Please select your state
so that we can show you the most relevant content.

DHS still won’t reveal its alleged authorities to censor ‘misinformation’

Last week, two officials from the Department of Homeland Security lied, misled, and refused to answer questions about the agency’s alleged authority to censor “misinformation” in a hearing before the Committee on Homeland Security Subcommittee on Oversight, Investigations, and Accountability.  

Rep. Mike Ezell questioned DHS Assistant Secretary Iranga Kahangama on federal memos obtained by Americans for Prosperity Foundation that argued the agency has existing regulatory or statutory authority in “the MDM space” — short for “misinformation, disinformation, and malinformation.”  

Kahangama’s word-salad answer to Rep. Ezell referenced no specific legal authority:  

DHS believes its authorities that authorize its specific mission use cases provides us the authority to provide correct accurate information in response false information that may directly impact the operations of the Department.

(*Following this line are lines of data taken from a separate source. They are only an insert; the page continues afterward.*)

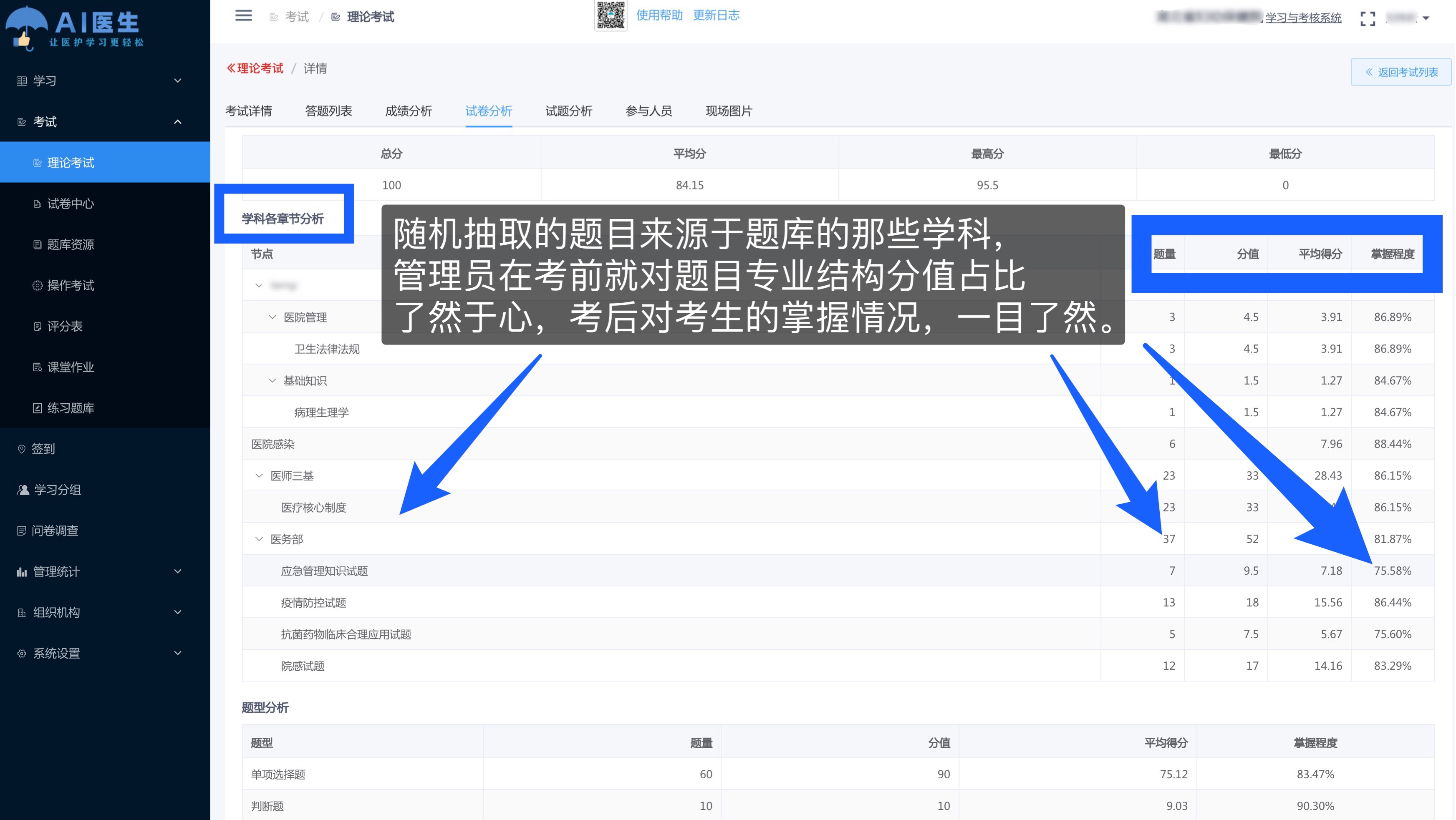1456x820 pixels.
Task: Open 问卷调查 survey in sidebar
Action: (x=105, y=530)
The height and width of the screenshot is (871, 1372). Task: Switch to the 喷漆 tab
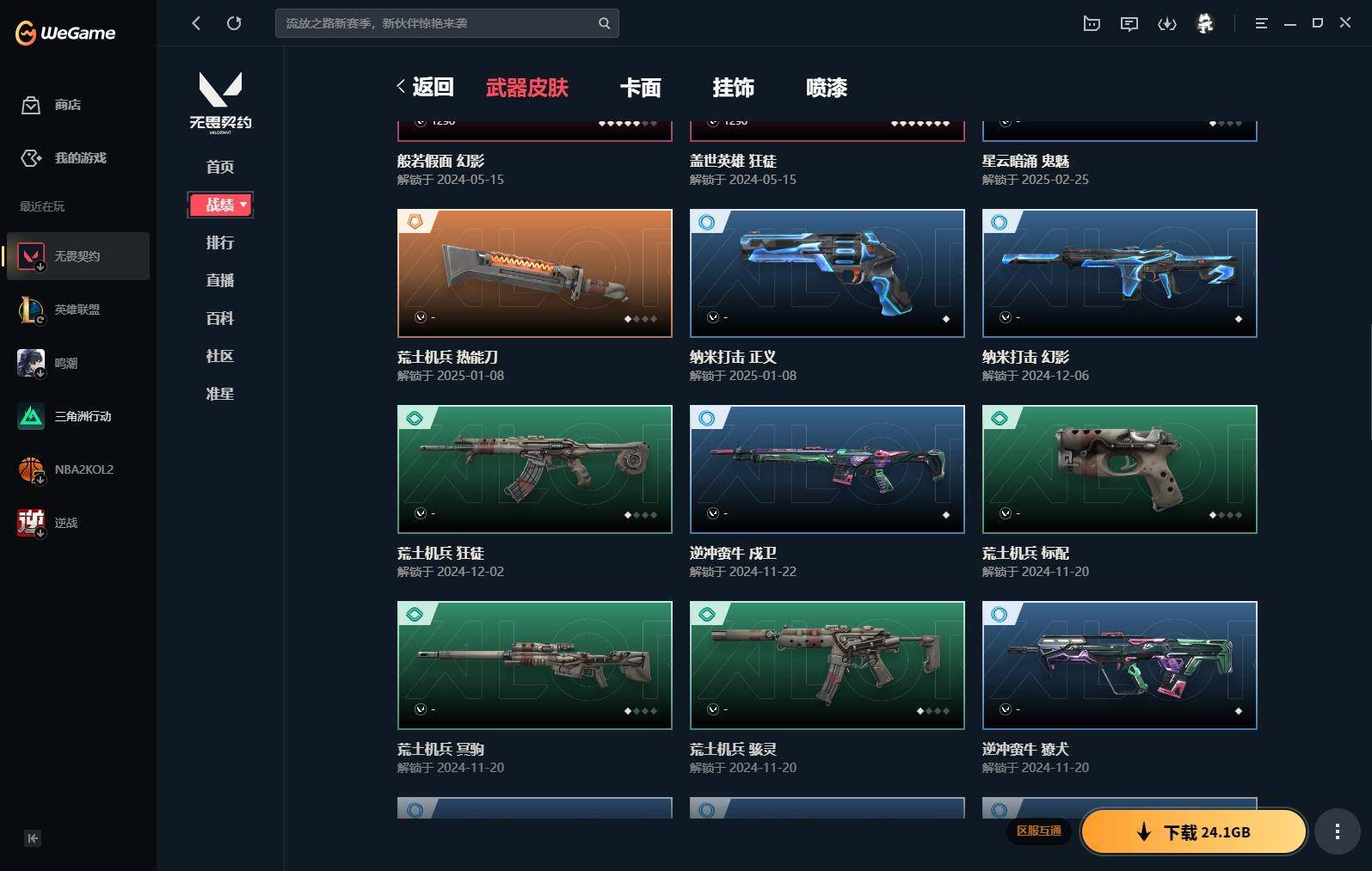pyautogui.click(x=826, y=88)
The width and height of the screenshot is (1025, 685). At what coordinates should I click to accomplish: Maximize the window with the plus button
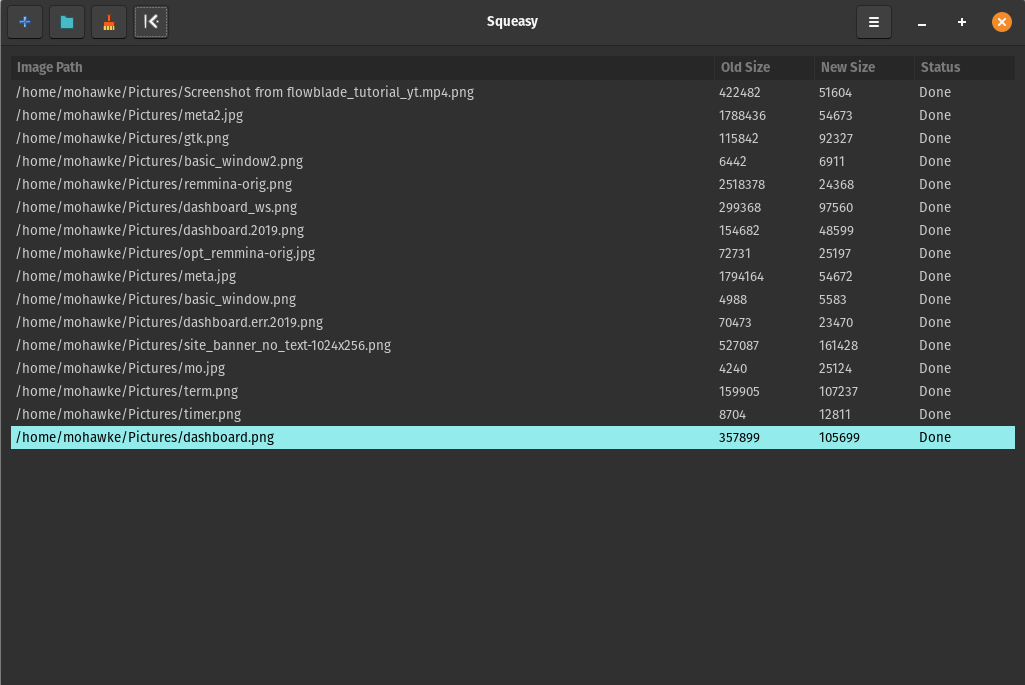point(962,22)
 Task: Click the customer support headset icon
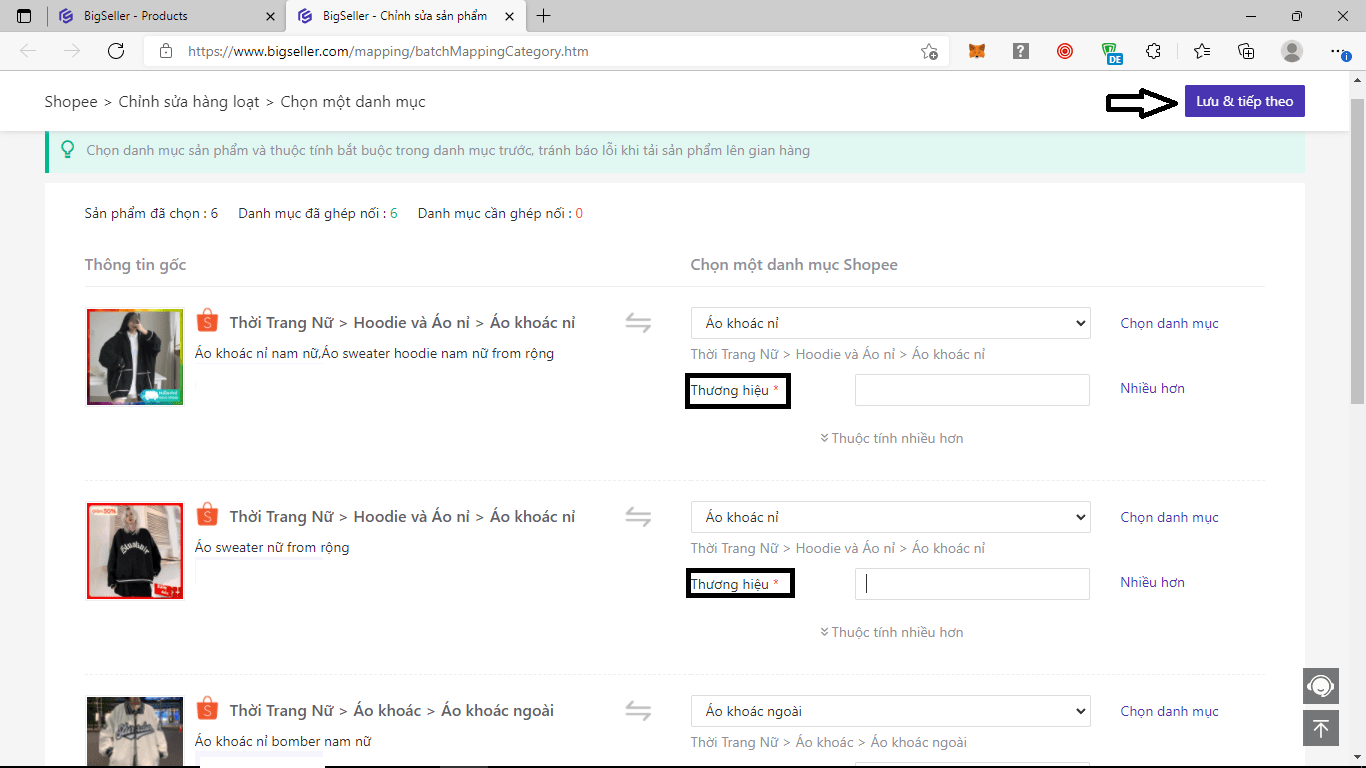(1320, 686)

Written testimony from Kahangama and the Cybersecurity and Infrastructure Security Agency’s Mona Harrington also leans on this troubling framing of DHS authorities: 

Countering disinformation that threatens the homeland and providing the public with accurate information in response are critical to fulfilling DHS’s congressionally-mandated missions. 

This is wrong and worrying on several levels.  

First, there is no congressionally mandated mission for DHS to police and remove “misinformation” online, nor could there be because Americans have First Amendment protection for the vast majority of online speech.  

Second, DHS is arguing that it can use any strategies or tools to accomplish broadly worded statutory missions even without explicit legislative authorization.  

If this is the only “authority” DHS is relying on, the authorizing statute for DHS should be amended to make clear DHS does not have authority to police the online speech of Americans. Subcommittee Chairman Dan Bishop raised the prospect of restricting CISA’s authority to make sure that it does not try to police online speech.  

Harrington responded it was already in law under the First Amendment and claimed that “CISA doesn’t censor,” but the Fifth Circuit Court of Appeals in Missouri v. Biden disagreed and found CISA “likely significantly encouraged the [social media] platforms’ content-moderation decisions and thereby violated the First Amendment.”  The Supreme Court will hear and decide the case this term. 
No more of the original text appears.